雨の七夕にふと思った
2023年7月16日
そう言えば七夕は雨だった。
七夕伝説というものがある。子ども向けにもよく知られた話だが、エッセンスはちょっと大人ではある。彦星とおりひめ星といったロマンチックな名前をよそに、いまは中学受験をする子に、わし座のアルタイルとこと座のベガという名で教え、はくちょう座のデネブと共に夏の大三角を形成する、と皆暗記している。
中国の標準的な伝説では、よく働く二人の男女を天帝が夫婦にさせるが、いざ夫婦になるとふたりは仲良し過ぎて仕事をしなくなったために、天帝は2人を引き離す。但し、泣き暮らす2人に対する情けなのか、真面目に働くなら年に一度だけ逢うことを許した――と、ざっくりいえばこんなものなのだろうか。
七月七日には2人は逢える。だからこの夜は、晴れるといいな、と多くの人が思っている。

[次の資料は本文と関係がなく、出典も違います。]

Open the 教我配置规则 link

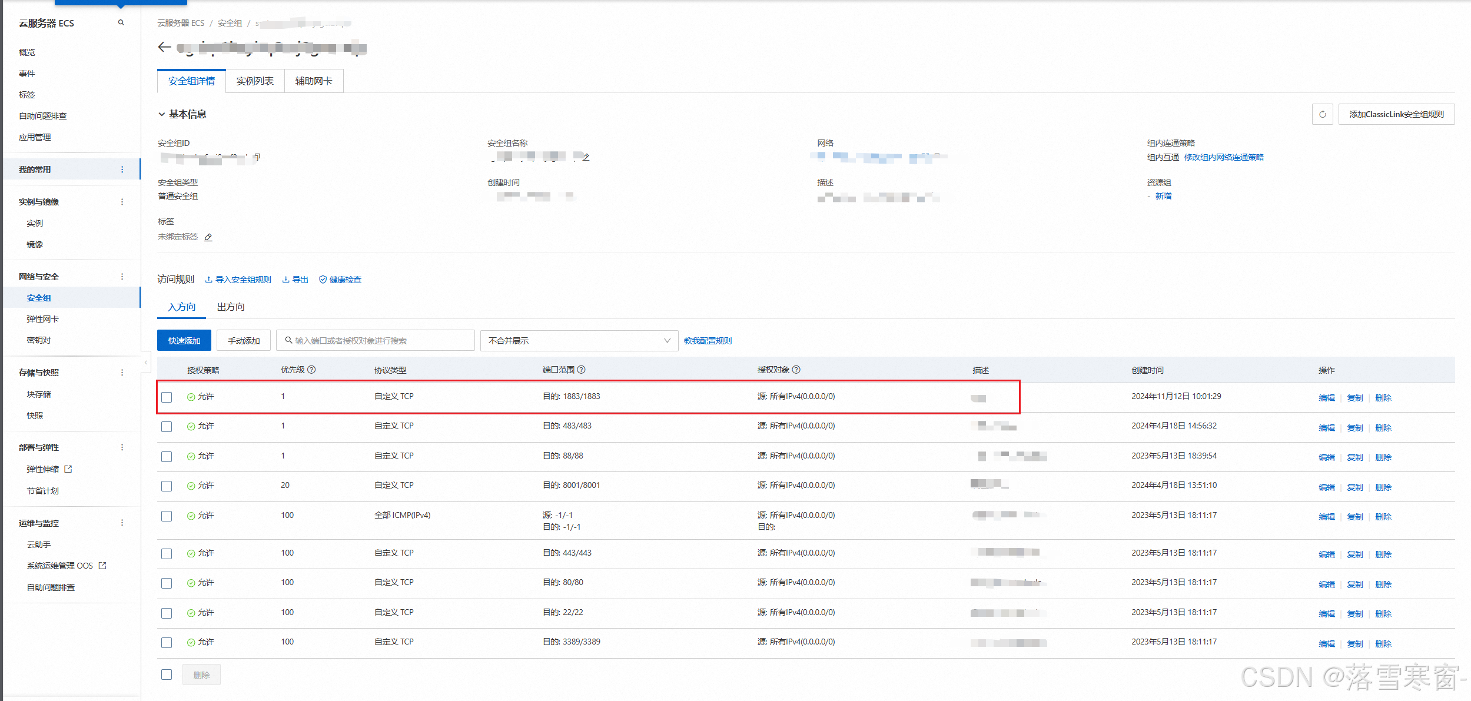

それにしても、どうして梅雨のこの時期に、などとも思うが、元来旧暦であったことや、中国の伝説であることなど、いろいろ説明をつけようとすればつけることができることだろう。
だが、もっとクールな眼差しを向ける人がいる。雨が降ったって、雲の上は晴れだからいいじゃん、と。
それを言ってはおしまいである。が、事実その通りだ、と言わざるをえないから、優れたジョークになっている。人間からすれば、雲があり雨があるため、星が見えない。星が見えないから2人は会えないのだ、と悲しく思う。人間の目から見えるもので、天上のことを判断するというのは、愚かと言えば愚かなのであるが、そのように見てしまう。

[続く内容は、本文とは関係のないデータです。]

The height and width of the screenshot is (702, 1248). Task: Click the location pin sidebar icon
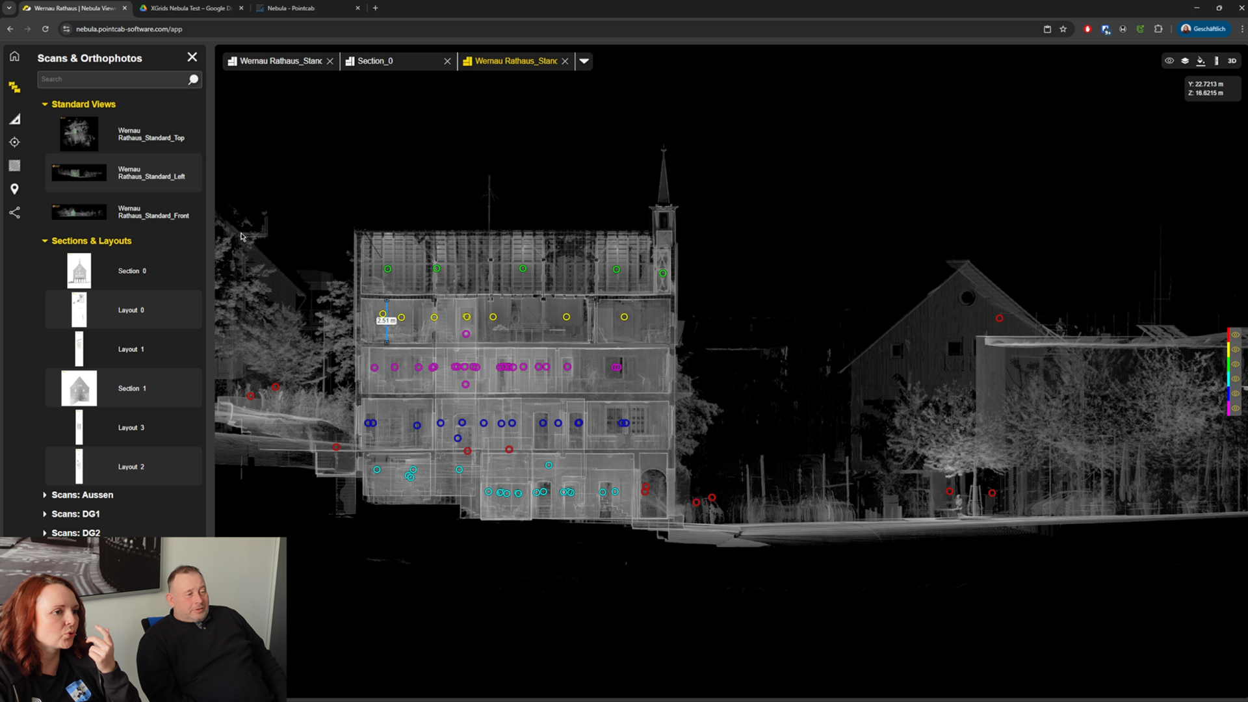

いまでは地動説が常識だが、太陽が動くのを見ている人間たちが、簡単には天動説を受け容れられなかったのも尤もである。人間は、自分の目に見えるものこそ正しいと思うのだ。
神と人との間には、超えられない溝か壁かがあるという。それがなあなあになって出入りや関係が簡単になっているのが、日本思想の性格である。だがユダヤ教からイスラム教まで、ひとりの神を掲げる信仰は、神と人との間には超えられないものがあると見なしている。神は人の世界をすべて超えているのである。
暗い心になる。心に雨が降る。希望の光が見えないでいる。絶望しそうになる。だが、それは雲や雨が隠しているだけだ。それを超えると、神の愛が燦然と輝いている。その光を阻むものは、しばしば私の罪である。ひとの罪が神の愛の届くのを妨げる、というように受け止めるべきである。
ユダヤ人たちも、キリスト者たちも、聖書の中で神を見上げていたのは、そういう形であった。神がブラックになるわけではない。人の世界の気流が生んだ雲と雨が黒い仕切りになっているのだ。
しかし、新約聖書を通じてその罪の意味を知る者には、罪を吹き払うイエス・キリストが来てくださる。神と人とのつながりが回復するのだ。